Start Text block

# Help buying a used Loco



## Rook (Nov 5, 2017)

Am ready to buy a second locomotive. Looking for something other than Bachmann. A diesel with DCC. Should be in working order. Something I can learn to work on, and tinker with. Thinking used 

The question is how much to spend? 

Found this on ebay but no idea if it is a fair deal? https://www.ebay.com/itm/Athearn-Ge...756584?hash=item3d50eda4e8:g:p3kAAOSwH2VaHgsi

An Atlas https://www.ebay.com/itm/ATLAS-HO-8...201233?hash=item4670fae3d1:g:WmoAAOSwxBdZfRWk

Here is a NIB, https://www.ebay.com/itm/HO-Athearn...ad-7311-NIB-/112125891978?hash=item1a1b39558a

Which way to go. I like the GP locos with 4 wheel set. Popular brands are usually easier to get parts for. Thoughts and comments appreciated.

Guess the GP15 was a fair deal because when I tested the link it came up SOLD already this morning. Anyway you guys know what I am looking for.

Thxs


----------



## traction fan (Oct 5, 2014)

End Text block
Start Listed records

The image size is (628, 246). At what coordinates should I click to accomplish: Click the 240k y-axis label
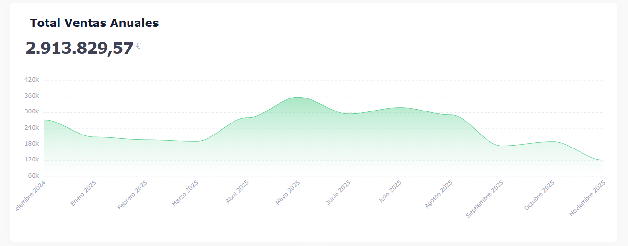pyautogui.click(x=31, y=128)
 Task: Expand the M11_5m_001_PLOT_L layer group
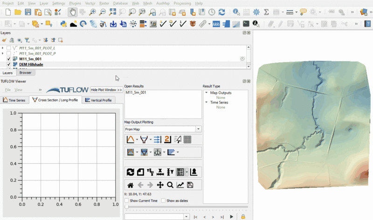click(x=3, y=48)
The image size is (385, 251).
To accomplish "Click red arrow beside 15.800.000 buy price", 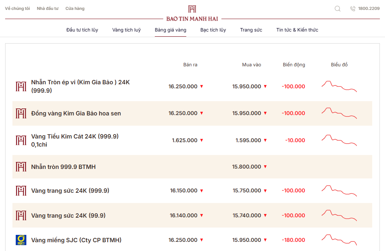I will point(265,167).
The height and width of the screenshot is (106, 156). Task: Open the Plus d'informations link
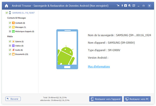[99, 67]
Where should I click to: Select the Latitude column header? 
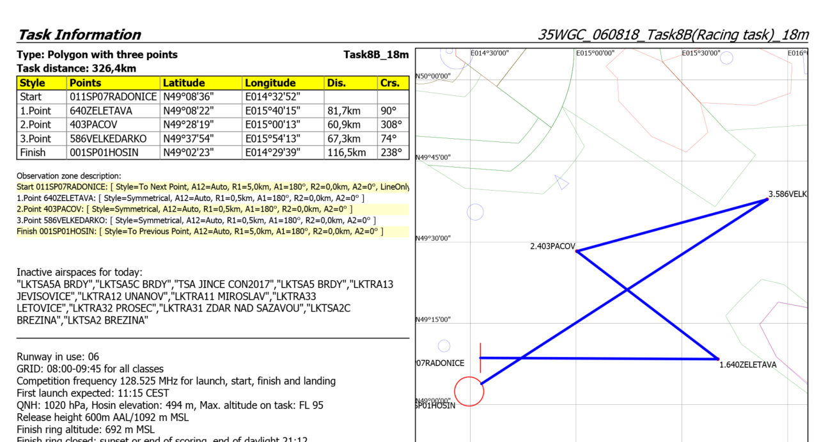[x=184, y=83]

End Listed records

* [Exercise set]
(A) In the locomotive thread, rewrite the passage starting with "Found this on" and going on through "and comments appreciated.", swapping "Popular brands" for "Well-known brands".
(B) Continue the forum thread about buying a used locomotive from the point where it stops.
This material has no connection to the forum thread about buying a used locomotive.

* [Outputs for the tasks]
(A)
Found this on ebay but no idea if it is a fair deal? https://www.ebay.com/itm/Athearn-Ge...756584?hash=item3d50eda4e8:g:p3kAAOSwH2VaHgsi

An Atlas https://www.ebay.com/itm/ATLAS-HO-8...201233?hash=item4670fae3d1:g:WmoAAOSwxBdZfRWk

Here is a NIB, https://www.ebay.com/itm/HO-Athearn...ad-7311-NIB-/112125891978?hash=item1a1b39558a

Which way to go. I like the GP locos with 4 wheel set. Well-known brands are usually easier to get parts for. Thoughts and comments appreciated.

(B)
*Good running locomotives*



Rook said:


> Am ready to buy a second locomotive. Looking for something other than Bachmann. A diesel with DCC. Should be in working order. Something I can learn to work on, and tinker with. Thinking used
> 
> The question is how much to spend?
> 
> ...


Rook;

This answer is going to be rather general for two reasons. First I have not modeled in HO-scale for many years,(I'm an N-scale modeler) and second, I'm not an E-bay user. From just glancing at E-bay occasionally, I've noticed that the prices are often very low. If the SP GP-40 was DCC equipped, then the price was good. If not, it would seem a bit high, for E-bay anyway. A moot point now, since its gone.:laugh:

As for general recommendations, Athern has been making decent quality HO-scale locos for decades, hard to go wrong with Athern. They were good thirty years ago, and they are better now. 

Atlas locos vary in quality. Some of their old ones were dogs, but newer Atlas can be excellent runners. Some Atlas locomotives have mechanisms that are actually made by Kato. This Japanese company is famous for excellent quality. I own many of their N-scale locomotives and they are all great, in my opinion. Kato also makes some HO-scale locomotives under their own brand name.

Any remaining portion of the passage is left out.